The district court vacated the termination of Mr. Halpin's permanent disability benefits and ordered Grainger to reinstate the benefits as of May 30, 1988 (the date the benefits were terminated). It did not determine Mr. Halpin's entitlement to future benefits, leaving open the possibility that Grainger might again initiate a review of Mr. Halpin's status and eligibility.
Grainger argues that, even if the district court was correct in its analysis, it erred in ordering Mr. Halpin's benefits reinstated, rather than simply remanding the determination to the administrator for further review. In support of its argument, Grainger cites Wolfe v. J.C. Penney Co., 710 F.2d 388, 392 (7th Cir. 1983). Wolfe dealt with an initial denial of benefits, rather than, as here, a termination of benefits to which the administrator had previously determined the claimant was entitled. See Wolfe, 710 F.2d at 390. Moreover, in Wolfe, the plaintiff presented additional evidence to the district court on the merits of the claim. See id. at 394. Because of "policy considerations favor[ing] allowing the fiduciary to decide an employee's benefit eligibility," we held that "[w]hen additional evidence on the merits of the claim for benefits is presented for the first time to the district court, the court should remand to the fiduciary to make the initial assessment of whether such facts establish an applicant's eligibility." Id. (citing Wardle v. Central States, Southeast Southwest Areas Pension Fund, 627 F.2d 820, 828 (7th Cir. 1980), cert. denied, 449 U.S. 1112, 101 S.Ct. 922, 66 L.Ed.2d 841 (1981)).

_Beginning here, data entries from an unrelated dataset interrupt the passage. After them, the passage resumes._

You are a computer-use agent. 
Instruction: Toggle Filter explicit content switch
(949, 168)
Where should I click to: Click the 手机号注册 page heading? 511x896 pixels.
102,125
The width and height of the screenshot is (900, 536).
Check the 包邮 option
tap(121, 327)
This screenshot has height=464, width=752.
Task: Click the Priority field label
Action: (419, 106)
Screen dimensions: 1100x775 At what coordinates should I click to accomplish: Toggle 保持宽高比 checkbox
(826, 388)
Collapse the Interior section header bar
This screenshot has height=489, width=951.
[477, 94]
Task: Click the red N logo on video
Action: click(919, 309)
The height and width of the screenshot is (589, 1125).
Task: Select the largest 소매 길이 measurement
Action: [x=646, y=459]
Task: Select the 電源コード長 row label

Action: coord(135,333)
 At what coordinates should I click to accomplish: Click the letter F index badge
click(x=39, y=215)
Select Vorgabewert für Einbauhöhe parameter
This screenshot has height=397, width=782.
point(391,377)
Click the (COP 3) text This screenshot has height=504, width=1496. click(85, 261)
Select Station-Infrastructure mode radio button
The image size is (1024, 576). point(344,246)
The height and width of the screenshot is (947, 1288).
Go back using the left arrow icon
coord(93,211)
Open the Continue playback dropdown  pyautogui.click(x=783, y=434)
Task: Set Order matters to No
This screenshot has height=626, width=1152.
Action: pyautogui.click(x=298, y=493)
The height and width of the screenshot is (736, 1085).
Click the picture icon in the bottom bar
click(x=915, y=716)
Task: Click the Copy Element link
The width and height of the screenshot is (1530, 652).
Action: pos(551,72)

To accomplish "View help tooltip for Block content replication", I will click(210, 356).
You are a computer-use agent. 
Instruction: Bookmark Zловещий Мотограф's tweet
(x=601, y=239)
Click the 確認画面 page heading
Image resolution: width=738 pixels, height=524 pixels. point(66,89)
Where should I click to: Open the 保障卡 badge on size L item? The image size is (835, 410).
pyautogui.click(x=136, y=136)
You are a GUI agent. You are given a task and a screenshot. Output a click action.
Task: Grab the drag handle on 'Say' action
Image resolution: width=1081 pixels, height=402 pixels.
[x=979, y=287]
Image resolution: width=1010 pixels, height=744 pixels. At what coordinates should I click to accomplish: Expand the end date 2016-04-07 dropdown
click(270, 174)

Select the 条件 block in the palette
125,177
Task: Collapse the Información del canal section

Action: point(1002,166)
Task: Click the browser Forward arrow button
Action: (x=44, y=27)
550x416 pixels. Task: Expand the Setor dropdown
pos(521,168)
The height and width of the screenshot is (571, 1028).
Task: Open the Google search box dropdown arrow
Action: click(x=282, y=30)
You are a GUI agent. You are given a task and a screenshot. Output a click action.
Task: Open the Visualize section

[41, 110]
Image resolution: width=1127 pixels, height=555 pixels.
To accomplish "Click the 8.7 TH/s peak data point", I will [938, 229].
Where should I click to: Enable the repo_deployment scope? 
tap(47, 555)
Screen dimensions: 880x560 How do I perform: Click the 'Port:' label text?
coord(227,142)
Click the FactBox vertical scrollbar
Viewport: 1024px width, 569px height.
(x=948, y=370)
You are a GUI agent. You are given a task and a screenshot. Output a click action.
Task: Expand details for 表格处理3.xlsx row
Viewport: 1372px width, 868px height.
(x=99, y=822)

But see Vanderklok v. Provident Life Accident Ins. Co., 956 F.2d 610, 617 (6th Cir. 1992) (where plaintiff was not given the opportunity to present additional evidence to administrator . . . in an administrative appeal because administrator failed to follow statutory notice requirement, remand to give administrator an opportunity to consider the new evidence not necessary).
In the present case, it was not an abuse of discretion by the district court to order reinstatement of Mr. Halpin's benefits. See Grossmuller, 715 F.2d at 858-59 (when district court "properly concluded that the plan's claims procedure failed to comply with ERISA's requirements for `full and fair review,'" reinstatement of terminated benefits was within the district court's discretion). Significant procedural deficiencies occurred. See Wolfe, 710 F.2d at 393. Such relief is authorized by the statute, see 29 U.S.C. § 1132(a)(1)(B), and, in the present case, is not barred by the principles enunciated in Wolfe. Grainger remains free in the future to initiate further review of Mr. Halpin's continuing eligibility for long-term disability benefits. However, on the basis of the processes undertaken so far, it cannot be permitted to terminate benefits previously awarded.
For the foregoing reasons, the judgment of the district court is affirmed.